* DOCUMENT TEXT *
However, this summer was different than any other summer I had in the past. I was sixteen and had just been accepted into the Stanford High School Summer College, a program that allows academically strong high school students to take Stanford college courses.This was my chance to explore and experience the campus and all it had to teach me. This time, my sister was dropping me off at Stanford and I was the student with the backpack, the books, and the rigorous studying schedule.
Instead of the prior summers of going to Stanford commencement ceremonies, hopping from each department graduation ceremonies, or getting glimpses of Condoleezza Rice, or my volleyball role model, Eric Shoji, or Brad Lawson walking past me on the sidewalk, I was going to Stanford this summer to be a student and to immerse myself with the true college experience.
Prior to the first day of class was Orientation Weekend, an opportunity for students and parents from all over the globe to get to know each other and those on staff. It was a weekend where parents would help their children settle in the dorms, help them grab their IDs and schedules. This weekend for me was a small glimpse of the summer ahead of me. I wasn’t going to have my parents for eight weeks, nor the familiar environment to ease me -- no, it was just me and my sister up north and the comfort of knowing that I had my backpack and book ready for class the next day.
First Day of College
The course that I chose to take for the summer was Personality Psychology. What I expected from this class was that the teachers would be hawks watching over us and my classmates would be scavengers continuously competing to be the best. However, my expectations was not how reality turned out.
Walking into the department, and taking a seat I recalled my whole family besieging me in the prior hour: my sister telling me what places are good to hang out at and telling me her stories about her college days, my mom worrying and cautioning me about safety, and my dad giving me landmarks to remember if I am on the right route from Point A to Point B. Everything was surreal at that specific moment because, I was finally here in Stanford. Ever since I was a young child, I knew that the day I would experience Stanford for myself was coming -- to understand the vibe and the culture of the place, but before, that day felt so far in the future. When one lives their life day by day, such as me, the days just catch up with the future, and those unthinkable moments in the time ahead become the present moment. What I am trying to get to, is that this unthinkable moment I knew was coming, was right now, making me nervous to know what comes next.

* WORK INSTRUCTION A *
From the Stanford summer essay, extract the passage between "However, this summer" and "true college experience.", inclusive.
* WORK INSTRUCTION B *
In the Stanford summer essay, why did everything feel surreal to the writer on taking a seat in the department on the first day? Answer in one to three sentences.

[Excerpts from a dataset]
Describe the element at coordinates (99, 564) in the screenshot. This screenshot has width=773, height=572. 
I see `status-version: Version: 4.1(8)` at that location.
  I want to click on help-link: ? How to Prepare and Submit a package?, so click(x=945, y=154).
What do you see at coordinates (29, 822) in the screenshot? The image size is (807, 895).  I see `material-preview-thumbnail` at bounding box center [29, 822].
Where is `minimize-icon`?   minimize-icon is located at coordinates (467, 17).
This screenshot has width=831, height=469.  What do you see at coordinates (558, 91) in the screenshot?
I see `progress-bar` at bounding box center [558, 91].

* RESPONSE AREA A *
However, this summer was different than any other summer I had in the past. I was sixteen and had just been accepted into the Stanford High School Summer College, a program that allows academically strong high school students to take Stanford college courses.This was my chance to explore and experience the campus and all it had to teach me. This time, my sister was dropping me off at Stanford and I was the student with the backpack, the books, and the rigorous studying schedule.
Instead of the prior summers of going to Stanford commencement ceremonies, hopping from each department graduation ceremonies, or getting glimpses of Condoleezza Rice, or my volleyball role model, Eric Shoji, or Brad Lawson walking past me on the sidewalk, I was going to Stanford this summer to be a student and to immerse myself with the true college experience.

* RESPONSE AREA B *
It felt surreal because the writer was finally at Stanford. Since early childhood, the writer had known the day of experiencing Stanford firsthand was coming, but it had always seemed far off, and now that moment had become the present.